Understanding the Basics of Algebraic Equations

Before we dive into the solution, it's crucial to grasp the fundamental concepts of algebraic equations. An algebraic equation is a mathematical statement that asserts the equality of two expressions. These expressions can involve constants, variables, and mathematical operations. The goal of solving an equation is to find the value(s) of the variable(s) that make the equation true. In our case, the equation 2t + 5 = 15 contains one variable, t, and our objective is to determine the value of t that satisfies the equation.

The core principle behind solving equations is maintaining the balance. Imagine an equation as a balanced scale. To keep the scale balanced, any operation performed on one side of the equation must also be performed on the other side. This principle ensures that the equality remains valid throughout the solution process. Common operations used in solving equations include addition, subtraction, multiplication, and division. We will apply these operations strategically to isolate the variable t on one side of the equation.

Another important concept is the order of operations, often remembered by the acronym PEMDAS (Parentheses, Exponents, Multiplication and Division, Addition and Subtraction). While PEMDAS is crucial for simplifying expressions, we often apply it in reverse when solving equations. This means we typically address addition and subtraction before multiplication and division. This approach helps us systematically isolate the variable. In the equation 2t + 5 = 15, we will first address the addition of 5 before dealing with the multiplication of 2 by t.
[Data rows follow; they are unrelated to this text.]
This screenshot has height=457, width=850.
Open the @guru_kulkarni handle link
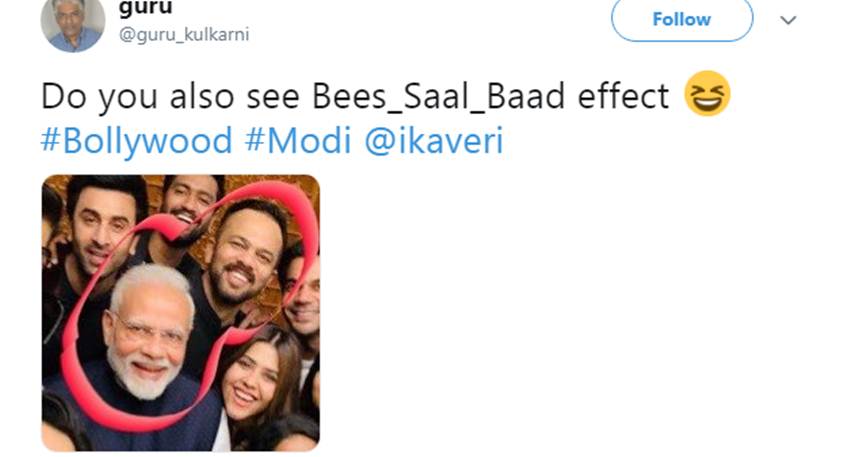(x=184, y=35)

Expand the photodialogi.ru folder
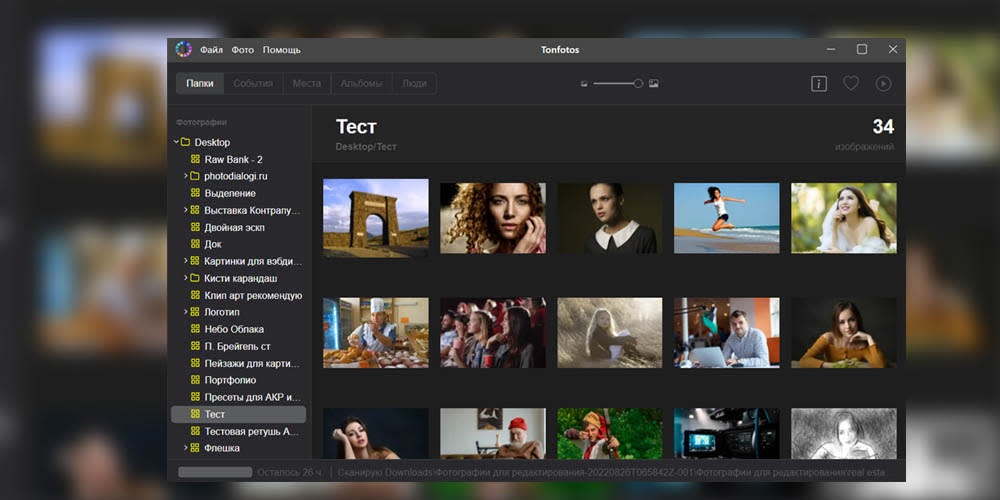click(x=186, y=176)
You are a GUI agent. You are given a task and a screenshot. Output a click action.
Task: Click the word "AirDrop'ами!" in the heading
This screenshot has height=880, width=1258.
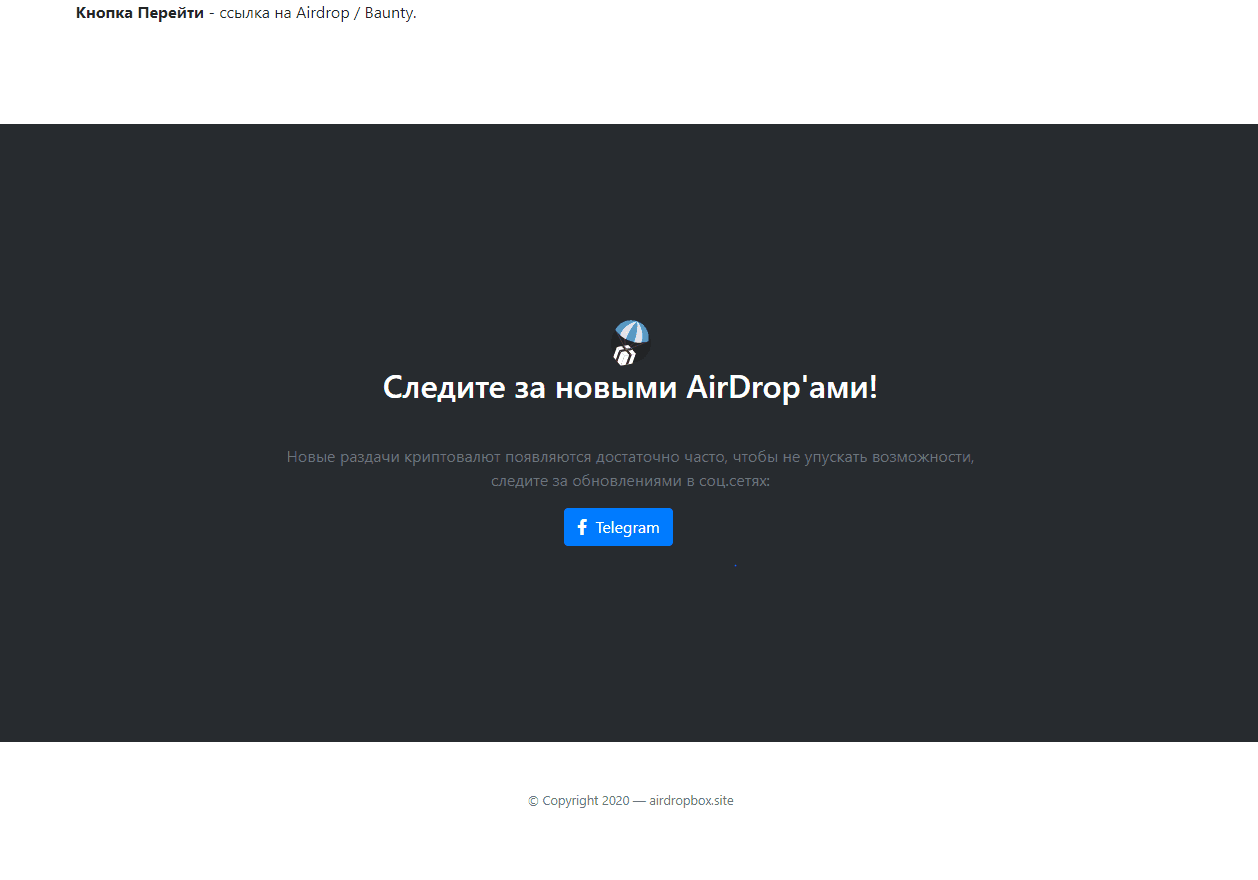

Step-by-Step Solution of the Equation 2t + 5 = 15

To solve the equation 2t + 5 = 15, we will follow a systematic approach involving inverse operations to isolate the variable t. This process will reveal the value of t that makes the equation a true statement.

Step 1: Isolate the term with the variable

Our initial goal is to isolate the term containing the variable t, which in this case is 2t. To do this, we need to eliminate the constant term, +5, from the left side of the equation. We can achieve this by performing the inverse operation of addition, which is subtraction. Subtracting 5 from both sides of the equation maintains the balance and allows us to isolate 2t.

2t + 5 - 5 = 15 - 5

Simplifying both sides, we get:

2t = 10

Now, the equation is simplified to 2t = 10, where the term with the variable is isolated on the left side.

Step 2: Isolate the variable

The next step is to isolate the variable t itself. Currently, t is being multiplied by 2. To isolate t, we need to perform the inverse operation of multiplication, which is division. Dividing both sides of the equation by 2 will eliminate the coefficient 2 from the left side and give us the value of t.

(2t) / 2 = 10 / 2

Simplifying both sides, we get:

t = 5

Therefore, the solution to the equation 2t + 5 = 15 is t = 5.

Verification of the Solution

It's always a good practice to verify the solution to ensure its accuracy. To verify our solution, we substitute the value of t we found (t = 5) back into the original equation and check if it satisfies the equation.

Original equation: 2t + 5 = 15

Substitute t = 5:

2(5) + 5 = 15

Simplify:

10 + 5 = 15

15 = 15

The equation holds true when t = 5. This confirms that our solution is correct.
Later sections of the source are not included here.